Entrustment; to charge or invest with a trust or responsibility.
The thought of entrustment has always captivated me. I would think about it, write about it, discuss it with my friends and pursue a study of it throughout scripture. It blows my mind that as ordinary people, we would be entrusted with abilities, relationships and more awe provoking, The Church. These have been given to us by God to steward, sew into, nurture, care for and love as Christ loves.
Whilst pondering the concept of entrustment, the parable of the sower in Matthew 13 came to mind. This scripture articulated for me that God is not interested in the amount of seemingly glamorous talents I obtain or who knows about them, but instead my ability to steward the little which he has given me, which he had entrusted me with.
When I opened my eyes to what God has truly trusted me with -- my life completely changed. My entrustment is the lives of people under my care within The Church, the job I have been blessed with, my relationships with my close friends and the opportunity of life which he continues to give me everyday. I realised that instead of looking to the left and to the right, I was to look at what was in my hands, and to be faithful with that.

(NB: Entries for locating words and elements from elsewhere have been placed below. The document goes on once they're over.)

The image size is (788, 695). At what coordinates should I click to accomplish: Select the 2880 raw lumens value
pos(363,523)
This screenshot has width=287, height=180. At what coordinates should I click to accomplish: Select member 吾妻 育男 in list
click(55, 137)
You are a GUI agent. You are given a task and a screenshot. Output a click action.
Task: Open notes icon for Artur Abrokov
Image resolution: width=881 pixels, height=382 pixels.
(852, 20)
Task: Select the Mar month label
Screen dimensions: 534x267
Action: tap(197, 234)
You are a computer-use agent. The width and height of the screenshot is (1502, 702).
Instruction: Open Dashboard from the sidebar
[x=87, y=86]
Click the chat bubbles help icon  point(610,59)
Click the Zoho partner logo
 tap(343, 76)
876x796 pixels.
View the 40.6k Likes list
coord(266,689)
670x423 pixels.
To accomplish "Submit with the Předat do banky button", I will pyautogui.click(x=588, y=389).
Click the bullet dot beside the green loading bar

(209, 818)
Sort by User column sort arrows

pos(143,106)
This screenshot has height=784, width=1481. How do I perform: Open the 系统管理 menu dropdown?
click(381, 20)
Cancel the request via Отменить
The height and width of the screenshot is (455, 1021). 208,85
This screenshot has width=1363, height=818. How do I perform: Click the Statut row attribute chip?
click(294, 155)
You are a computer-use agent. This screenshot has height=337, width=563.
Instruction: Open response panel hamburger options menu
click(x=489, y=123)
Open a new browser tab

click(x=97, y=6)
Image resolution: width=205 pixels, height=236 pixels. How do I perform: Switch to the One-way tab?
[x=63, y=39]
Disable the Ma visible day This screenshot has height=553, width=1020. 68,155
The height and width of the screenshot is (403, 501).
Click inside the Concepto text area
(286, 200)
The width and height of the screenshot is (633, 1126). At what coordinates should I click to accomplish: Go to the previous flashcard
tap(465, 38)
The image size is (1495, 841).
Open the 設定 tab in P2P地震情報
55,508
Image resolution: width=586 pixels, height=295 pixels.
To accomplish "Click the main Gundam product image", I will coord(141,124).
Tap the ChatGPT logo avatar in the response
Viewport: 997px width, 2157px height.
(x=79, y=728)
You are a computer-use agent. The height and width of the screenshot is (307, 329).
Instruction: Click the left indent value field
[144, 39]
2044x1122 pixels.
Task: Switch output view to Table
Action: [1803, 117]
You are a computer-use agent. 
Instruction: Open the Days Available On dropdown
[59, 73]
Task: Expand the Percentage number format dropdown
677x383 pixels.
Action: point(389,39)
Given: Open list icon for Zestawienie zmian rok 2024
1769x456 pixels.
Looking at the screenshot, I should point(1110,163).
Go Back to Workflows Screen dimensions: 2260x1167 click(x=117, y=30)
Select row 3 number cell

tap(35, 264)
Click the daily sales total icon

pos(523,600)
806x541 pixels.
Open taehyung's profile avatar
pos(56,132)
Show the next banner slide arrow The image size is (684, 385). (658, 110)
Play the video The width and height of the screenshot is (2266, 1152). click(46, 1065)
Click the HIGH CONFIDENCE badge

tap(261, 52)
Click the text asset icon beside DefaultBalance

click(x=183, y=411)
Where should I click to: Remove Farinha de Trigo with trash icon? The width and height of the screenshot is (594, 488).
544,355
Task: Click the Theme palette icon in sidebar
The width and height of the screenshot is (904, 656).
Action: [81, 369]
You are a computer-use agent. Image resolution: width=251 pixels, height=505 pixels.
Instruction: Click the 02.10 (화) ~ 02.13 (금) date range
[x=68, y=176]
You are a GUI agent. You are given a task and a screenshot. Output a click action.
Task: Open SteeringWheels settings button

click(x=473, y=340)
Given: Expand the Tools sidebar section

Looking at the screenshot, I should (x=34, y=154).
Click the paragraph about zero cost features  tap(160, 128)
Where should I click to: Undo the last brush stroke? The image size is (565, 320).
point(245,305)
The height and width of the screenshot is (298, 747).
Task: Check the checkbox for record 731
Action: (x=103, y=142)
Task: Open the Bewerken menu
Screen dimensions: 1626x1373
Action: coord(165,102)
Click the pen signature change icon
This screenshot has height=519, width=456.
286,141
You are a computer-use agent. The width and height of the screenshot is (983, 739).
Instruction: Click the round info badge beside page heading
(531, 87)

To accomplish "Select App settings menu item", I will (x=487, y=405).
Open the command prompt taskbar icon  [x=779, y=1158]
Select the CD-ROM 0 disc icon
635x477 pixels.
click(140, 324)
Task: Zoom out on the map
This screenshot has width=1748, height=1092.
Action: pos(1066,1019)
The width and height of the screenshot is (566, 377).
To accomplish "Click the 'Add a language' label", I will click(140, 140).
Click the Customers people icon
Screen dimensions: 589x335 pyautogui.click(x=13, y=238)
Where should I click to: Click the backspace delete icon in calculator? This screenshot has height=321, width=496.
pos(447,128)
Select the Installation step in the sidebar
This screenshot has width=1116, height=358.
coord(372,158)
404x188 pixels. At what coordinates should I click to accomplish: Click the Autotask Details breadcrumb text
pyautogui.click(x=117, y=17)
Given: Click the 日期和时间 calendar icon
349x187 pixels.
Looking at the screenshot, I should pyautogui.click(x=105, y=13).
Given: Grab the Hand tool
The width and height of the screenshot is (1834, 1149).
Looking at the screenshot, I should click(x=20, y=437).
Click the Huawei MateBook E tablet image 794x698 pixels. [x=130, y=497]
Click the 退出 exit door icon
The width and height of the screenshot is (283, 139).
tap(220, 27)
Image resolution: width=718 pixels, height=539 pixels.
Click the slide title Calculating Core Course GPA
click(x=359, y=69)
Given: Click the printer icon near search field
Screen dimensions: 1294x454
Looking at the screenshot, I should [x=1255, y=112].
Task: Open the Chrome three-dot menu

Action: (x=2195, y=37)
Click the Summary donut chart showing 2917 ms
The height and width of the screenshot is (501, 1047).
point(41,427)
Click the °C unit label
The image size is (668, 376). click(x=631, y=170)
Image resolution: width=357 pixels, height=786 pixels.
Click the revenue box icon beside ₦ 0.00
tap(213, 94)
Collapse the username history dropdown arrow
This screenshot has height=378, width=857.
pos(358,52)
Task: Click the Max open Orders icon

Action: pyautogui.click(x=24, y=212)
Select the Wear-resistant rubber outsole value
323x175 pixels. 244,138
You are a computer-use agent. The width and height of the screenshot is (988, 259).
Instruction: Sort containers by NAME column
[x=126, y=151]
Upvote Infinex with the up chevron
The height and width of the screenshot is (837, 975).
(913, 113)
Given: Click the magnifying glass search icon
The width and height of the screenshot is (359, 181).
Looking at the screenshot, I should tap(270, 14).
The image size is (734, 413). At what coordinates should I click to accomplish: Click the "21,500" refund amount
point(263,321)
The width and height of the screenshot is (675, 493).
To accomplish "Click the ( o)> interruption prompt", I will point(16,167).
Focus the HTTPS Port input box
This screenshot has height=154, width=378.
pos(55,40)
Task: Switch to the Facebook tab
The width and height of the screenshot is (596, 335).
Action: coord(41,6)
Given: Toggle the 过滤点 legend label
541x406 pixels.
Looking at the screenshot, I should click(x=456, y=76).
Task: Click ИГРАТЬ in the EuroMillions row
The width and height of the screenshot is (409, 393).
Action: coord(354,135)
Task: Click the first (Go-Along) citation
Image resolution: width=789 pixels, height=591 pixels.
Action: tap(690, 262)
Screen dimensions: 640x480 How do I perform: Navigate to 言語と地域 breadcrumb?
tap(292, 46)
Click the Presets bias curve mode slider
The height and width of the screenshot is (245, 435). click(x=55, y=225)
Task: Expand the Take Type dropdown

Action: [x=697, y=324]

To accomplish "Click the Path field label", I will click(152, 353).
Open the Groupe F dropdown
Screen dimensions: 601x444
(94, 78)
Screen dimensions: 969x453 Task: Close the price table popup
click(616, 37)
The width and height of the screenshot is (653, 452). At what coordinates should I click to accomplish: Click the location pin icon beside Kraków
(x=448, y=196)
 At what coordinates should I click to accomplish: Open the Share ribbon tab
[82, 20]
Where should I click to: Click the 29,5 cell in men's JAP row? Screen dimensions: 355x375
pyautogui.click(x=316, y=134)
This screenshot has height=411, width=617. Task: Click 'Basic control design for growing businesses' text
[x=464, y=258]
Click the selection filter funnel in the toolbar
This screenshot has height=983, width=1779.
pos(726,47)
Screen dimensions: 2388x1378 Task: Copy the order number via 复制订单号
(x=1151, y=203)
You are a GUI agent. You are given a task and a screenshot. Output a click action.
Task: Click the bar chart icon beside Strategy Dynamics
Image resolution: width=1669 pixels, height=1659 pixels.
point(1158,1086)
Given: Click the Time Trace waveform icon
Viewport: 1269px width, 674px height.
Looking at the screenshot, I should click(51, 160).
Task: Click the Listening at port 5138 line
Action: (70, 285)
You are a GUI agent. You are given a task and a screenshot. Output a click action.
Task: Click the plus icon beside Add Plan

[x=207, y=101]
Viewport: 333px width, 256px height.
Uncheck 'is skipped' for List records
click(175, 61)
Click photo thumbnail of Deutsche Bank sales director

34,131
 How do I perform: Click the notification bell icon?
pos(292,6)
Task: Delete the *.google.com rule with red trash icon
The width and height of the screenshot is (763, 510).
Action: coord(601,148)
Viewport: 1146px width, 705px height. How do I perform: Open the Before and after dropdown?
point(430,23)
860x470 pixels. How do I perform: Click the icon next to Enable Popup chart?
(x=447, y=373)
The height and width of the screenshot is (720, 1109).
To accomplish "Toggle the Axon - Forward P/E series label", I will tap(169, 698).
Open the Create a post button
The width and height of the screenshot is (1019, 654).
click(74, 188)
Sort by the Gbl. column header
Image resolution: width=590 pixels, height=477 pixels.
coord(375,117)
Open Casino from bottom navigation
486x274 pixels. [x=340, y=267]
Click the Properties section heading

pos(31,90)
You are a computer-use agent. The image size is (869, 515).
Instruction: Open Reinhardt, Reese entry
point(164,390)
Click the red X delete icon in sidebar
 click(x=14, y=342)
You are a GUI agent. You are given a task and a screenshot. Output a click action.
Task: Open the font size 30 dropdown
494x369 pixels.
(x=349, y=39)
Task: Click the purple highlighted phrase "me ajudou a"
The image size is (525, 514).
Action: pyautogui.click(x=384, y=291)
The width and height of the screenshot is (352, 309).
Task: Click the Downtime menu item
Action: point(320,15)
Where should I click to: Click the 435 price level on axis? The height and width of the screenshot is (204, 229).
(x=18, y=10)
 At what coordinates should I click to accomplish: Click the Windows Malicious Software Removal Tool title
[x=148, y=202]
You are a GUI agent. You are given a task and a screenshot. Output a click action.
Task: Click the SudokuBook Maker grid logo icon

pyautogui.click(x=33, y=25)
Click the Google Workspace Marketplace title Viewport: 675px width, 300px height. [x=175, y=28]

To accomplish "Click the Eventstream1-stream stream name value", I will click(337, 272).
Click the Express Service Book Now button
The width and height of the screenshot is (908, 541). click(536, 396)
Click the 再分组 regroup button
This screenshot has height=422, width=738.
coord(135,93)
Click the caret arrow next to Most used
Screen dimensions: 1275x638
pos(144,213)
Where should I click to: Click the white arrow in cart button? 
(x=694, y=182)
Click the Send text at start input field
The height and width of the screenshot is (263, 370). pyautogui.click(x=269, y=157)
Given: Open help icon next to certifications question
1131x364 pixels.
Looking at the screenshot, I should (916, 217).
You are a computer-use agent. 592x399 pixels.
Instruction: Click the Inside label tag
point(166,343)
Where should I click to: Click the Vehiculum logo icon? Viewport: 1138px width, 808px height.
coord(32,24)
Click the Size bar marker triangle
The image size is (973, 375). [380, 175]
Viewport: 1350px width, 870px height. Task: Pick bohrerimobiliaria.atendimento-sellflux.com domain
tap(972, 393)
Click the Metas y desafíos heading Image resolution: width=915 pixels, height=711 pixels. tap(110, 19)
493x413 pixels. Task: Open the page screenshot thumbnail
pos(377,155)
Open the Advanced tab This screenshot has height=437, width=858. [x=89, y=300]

I learnt that when you take what God has given you, make a decision to love it, pour into it, protect it and surrender it, you find yourself living your most undeserved, and blessed life. I loved what God had given me, said yes to his instruction and somehow ended up following the call of God to care for a new entrustment, the nation of Canada.
Entrustment has been a great personal reminder that people are God's. Nothing is mine, I am simply a vessel purposed to love his children and expand his church. This is his world, I am his daughter, this is his church and the people of Canada are his people. I just cant wait to meet them and love them along the way.